The nurse should assess for hypocalcemia based on which client statements after a subtotal thyroidectomy?
- A. I feel tingling in my hands and feet.
- B. I have a headache.
- C. I feel sleepy.
- D. I have a sore throat.
Correct Answer: A
Rationale: Tingling in the hands and feet indicates hypocalcemia, a potential complication due to parathyroid gland damage during thyroidectomy.
The client diagnosed with Addison's disease is admitted to the emergency department after a day at the lake. The client is lethargic, forgetful, and weak. Which intervention should the nurse implement?
- A. Start an IV with an 18-gauge needle and infuse NS rapidly.
- B. Have the client wait in the waiting room until a bed is available.
- C. Obtain a permit for the client to receive a blood transfusion.
- D. Collect urinalysis and blood samples for a CBC and calcium level.
Correct Answer: A
Rationale: Lethargy, confusion, and weakness suggest Addisonian crisis; rapid NS infusion corrects hypotension and dehydration. Waiting, transfusions, and labs are inappropriate first steps.
The nurse is providing an in-service on thyroid disorders. One of the attendees asks the nurse, 'Why don't the people in the United States get goiters as often?' Which statement by the nurse is the best response?

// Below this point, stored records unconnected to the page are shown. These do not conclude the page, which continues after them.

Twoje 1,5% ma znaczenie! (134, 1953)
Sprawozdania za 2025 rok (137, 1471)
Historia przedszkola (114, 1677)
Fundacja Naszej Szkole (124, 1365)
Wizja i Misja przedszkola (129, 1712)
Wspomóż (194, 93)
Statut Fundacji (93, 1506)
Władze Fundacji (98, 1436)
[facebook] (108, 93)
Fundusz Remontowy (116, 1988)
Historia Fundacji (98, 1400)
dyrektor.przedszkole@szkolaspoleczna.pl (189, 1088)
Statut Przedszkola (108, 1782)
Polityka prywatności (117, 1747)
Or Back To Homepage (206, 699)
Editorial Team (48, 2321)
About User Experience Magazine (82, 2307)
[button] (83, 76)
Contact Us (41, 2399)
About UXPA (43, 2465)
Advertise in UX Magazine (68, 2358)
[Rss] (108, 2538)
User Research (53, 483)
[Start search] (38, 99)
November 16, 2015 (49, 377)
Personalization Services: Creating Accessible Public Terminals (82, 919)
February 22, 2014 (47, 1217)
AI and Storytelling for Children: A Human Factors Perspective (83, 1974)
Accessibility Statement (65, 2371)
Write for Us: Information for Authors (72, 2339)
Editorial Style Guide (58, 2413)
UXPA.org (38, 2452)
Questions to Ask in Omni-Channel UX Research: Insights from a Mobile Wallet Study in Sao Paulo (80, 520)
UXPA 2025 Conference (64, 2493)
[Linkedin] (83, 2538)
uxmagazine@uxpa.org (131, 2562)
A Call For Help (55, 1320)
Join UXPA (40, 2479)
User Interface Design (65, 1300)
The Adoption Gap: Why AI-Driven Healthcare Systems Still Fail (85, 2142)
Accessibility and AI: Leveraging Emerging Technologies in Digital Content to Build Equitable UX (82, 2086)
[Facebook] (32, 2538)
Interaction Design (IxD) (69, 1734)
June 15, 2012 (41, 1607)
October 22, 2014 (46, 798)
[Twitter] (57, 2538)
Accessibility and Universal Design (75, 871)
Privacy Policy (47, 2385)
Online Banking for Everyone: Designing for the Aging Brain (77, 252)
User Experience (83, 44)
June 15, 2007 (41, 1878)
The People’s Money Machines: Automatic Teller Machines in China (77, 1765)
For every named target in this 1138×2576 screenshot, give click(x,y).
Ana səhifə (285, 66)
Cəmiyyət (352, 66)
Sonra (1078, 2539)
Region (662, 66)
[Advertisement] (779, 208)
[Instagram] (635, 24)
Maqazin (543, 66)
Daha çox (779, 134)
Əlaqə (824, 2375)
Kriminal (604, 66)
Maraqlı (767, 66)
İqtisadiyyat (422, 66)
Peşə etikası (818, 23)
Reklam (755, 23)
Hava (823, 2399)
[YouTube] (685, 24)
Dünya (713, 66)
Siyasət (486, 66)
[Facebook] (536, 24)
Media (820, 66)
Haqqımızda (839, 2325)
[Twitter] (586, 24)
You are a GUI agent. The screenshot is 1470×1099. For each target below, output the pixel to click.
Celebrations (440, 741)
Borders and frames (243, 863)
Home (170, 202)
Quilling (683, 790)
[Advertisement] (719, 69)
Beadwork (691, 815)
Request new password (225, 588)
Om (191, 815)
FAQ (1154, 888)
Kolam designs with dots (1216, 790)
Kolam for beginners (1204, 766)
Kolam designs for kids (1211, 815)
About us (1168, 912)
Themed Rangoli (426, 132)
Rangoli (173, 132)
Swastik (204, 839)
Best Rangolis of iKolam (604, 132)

- A. It is because of the screening techniques used in the United States.
- B. It is a genetic predisposition rare in North Americans.
- C. The medications available in the United States decrease goiters.
- D. Iodized salt helps prevent the development of goiters in the United States.
Correct Answer: D
Rationale: Iodized salt provides dietary iodine, preventing iodine deficiency goiters common elsewhere. Screening, genetics, and medications are not primary reasons.
Which sign/symptom should the nurse expect in the client diagnosed with syndrome of inappropriate antidiuretic hormone (SIADH)?
- A. Excessive thirst.
- B. Orthopnea.
- C. Ascites.
- D. Concentrated urine output.
Correct Answer: D
Rationale: SIADH causes excessive ADH, leading to water retention, hyponatremia, and concentrated urine output due to reduced urine volume. Excessive thirst is typical of diabetes insipidus, orthopnea relates to heart failure, and ascites is linked to liver disease.